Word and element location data
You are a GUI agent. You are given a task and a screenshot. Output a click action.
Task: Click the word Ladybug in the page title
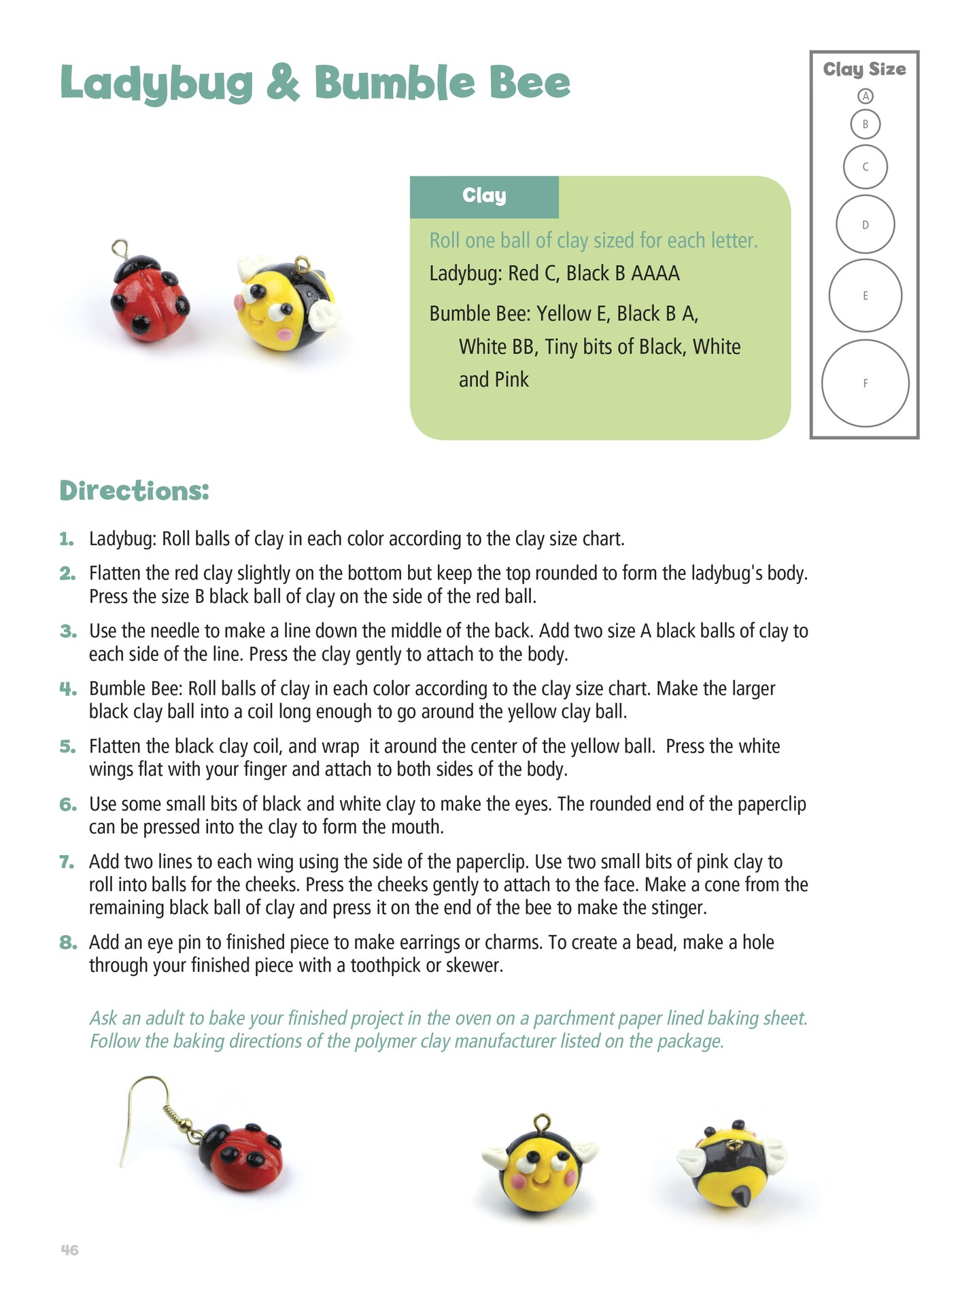tap(156, 84)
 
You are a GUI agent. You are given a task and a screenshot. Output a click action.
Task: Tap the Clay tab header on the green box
tap(484, 196)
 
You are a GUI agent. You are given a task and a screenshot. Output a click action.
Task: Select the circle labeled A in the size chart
tap(865, 97)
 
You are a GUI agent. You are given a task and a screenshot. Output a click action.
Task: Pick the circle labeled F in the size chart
tap(865, 383)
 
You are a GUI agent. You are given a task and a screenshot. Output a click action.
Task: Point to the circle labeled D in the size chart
tap(865, 225)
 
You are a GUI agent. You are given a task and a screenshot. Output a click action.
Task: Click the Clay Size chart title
tap(864, 69)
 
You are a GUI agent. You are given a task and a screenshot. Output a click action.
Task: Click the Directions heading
tap(134, 491)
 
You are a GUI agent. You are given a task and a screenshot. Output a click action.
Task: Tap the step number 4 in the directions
tap(67, 688)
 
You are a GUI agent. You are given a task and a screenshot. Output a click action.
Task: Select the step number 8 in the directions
tap(67, 942)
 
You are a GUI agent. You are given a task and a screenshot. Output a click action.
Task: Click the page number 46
tap(69, 1250)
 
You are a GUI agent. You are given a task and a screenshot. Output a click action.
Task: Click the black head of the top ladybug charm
tap(136, 266)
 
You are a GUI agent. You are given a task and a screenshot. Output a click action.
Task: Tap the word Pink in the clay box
tap(512, 380)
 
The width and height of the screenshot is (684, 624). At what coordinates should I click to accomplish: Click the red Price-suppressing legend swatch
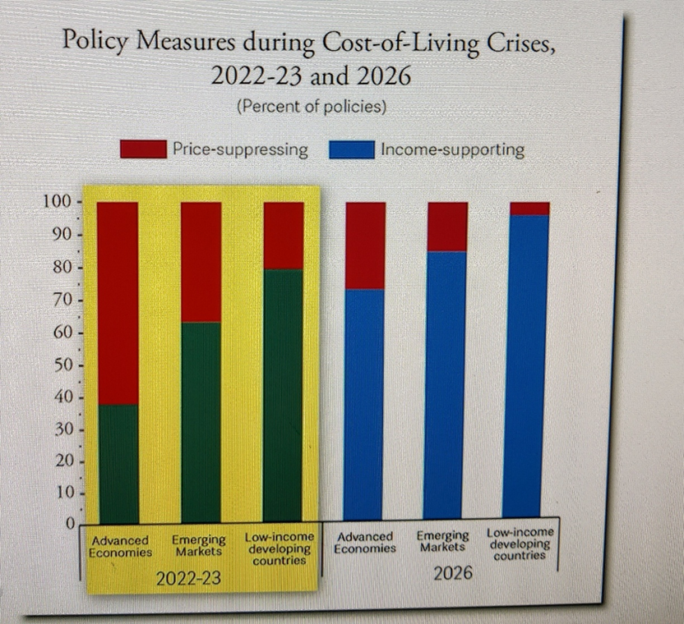pos(143,149)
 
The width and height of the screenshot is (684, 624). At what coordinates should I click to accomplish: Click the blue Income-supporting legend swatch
pos(352,149)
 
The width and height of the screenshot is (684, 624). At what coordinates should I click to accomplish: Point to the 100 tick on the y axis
pos(58,202)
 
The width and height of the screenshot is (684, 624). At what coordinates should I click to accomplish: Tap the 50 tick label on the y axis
pos(62,365)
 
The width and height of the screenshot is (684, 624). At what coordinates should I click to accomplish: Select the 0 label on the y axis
pos(70,523)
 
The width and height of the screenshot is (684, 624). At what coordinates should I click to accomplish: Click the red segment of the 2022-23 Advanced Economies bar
pos(118,303)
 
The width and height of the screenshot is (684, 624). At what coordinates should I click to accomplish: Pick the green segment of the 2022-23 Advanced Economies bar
pos(118,464)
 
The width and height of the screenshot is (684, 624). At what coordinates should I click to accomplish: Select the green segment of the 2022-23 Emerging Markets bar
pos(201,423)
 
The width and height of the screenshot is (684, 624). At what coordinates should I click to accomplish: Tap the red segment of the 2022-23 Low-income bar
pos(284,236)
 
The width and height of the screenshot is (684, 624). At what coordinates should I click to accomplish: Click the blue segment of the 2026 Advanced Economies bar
pos(363,405)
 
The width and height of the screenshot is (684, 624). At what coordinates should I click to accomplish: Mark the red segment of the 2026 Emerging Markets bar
pos(447,227)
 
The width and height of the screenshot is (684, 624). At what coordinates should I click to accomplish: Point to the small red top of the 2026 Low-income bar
pos(529,209)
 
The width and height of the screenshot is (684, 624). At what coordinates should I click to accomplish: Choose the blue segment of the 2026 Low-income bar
pos(525,366)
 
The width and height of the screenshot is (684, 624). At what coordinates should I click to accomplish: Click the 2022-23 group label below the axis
pos(188,578)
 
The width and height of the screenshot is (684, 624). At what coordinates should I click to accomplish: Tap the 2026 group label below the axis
pos(453,572)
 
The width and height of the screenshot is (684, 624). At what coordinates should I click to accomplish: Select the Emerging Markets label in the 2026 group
pos(443,541)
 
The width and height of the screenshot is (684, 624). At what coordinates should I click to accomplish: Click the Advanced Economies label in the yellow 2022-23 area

→ **Task brief**
Rewrite the material from the line with "green segment of the 2022-23 Advanced Economies bar" to the line with "pos(188,578)", both included, keeping every request as it is and shifting each coordinate in the answers by adding 136 to it.

→ **Output below**
The width and height of the screenshot is (684, 624). At what coordinates should I click to accomplish: Pick the green segment of the 2022-23 Advanced Economies bar
pos(254,600)
 
The width and height of the screenshot is (684, 624). At what coordinates should I click to accomplish: Select the green segment of the 2022-23 Emerging Markets bar
pos(337,559)
 
The width and height of the screenshot is (684, 624). At what coordinates should I click to accomplish: Tap the red segment of the 2022-23 Low-income bar
pos(420,372)
 
The width and height of the screenshot is (684, 624). At what coordinates should I click to accomplish: Click the blue segment of the 2026 Advanced Economies bar
pos(499,541)
 
The width and height of the screenshot is (684, 624). At what coordinates should I click to accomplish: Mark the red segment of the 2026 Emerging Markets bar
pos(583,363)
 
The width and height of the screenshot is (684, 624). At what coordinates should I click to accomplish: Point to the small red top of the 2026 Low-income bar
pos(665,345)
 
The width and height of the screenshot is (684, 624). At what coordinates should I click to accomplish: Choose the blue segment of the 2026 Low-income bar
pos(661,502)
 
The width and height of the screenshot is (684, 624). At what coordinates should I click to accomplish: Click the 2022-23 group label below the axis
pos(324,714)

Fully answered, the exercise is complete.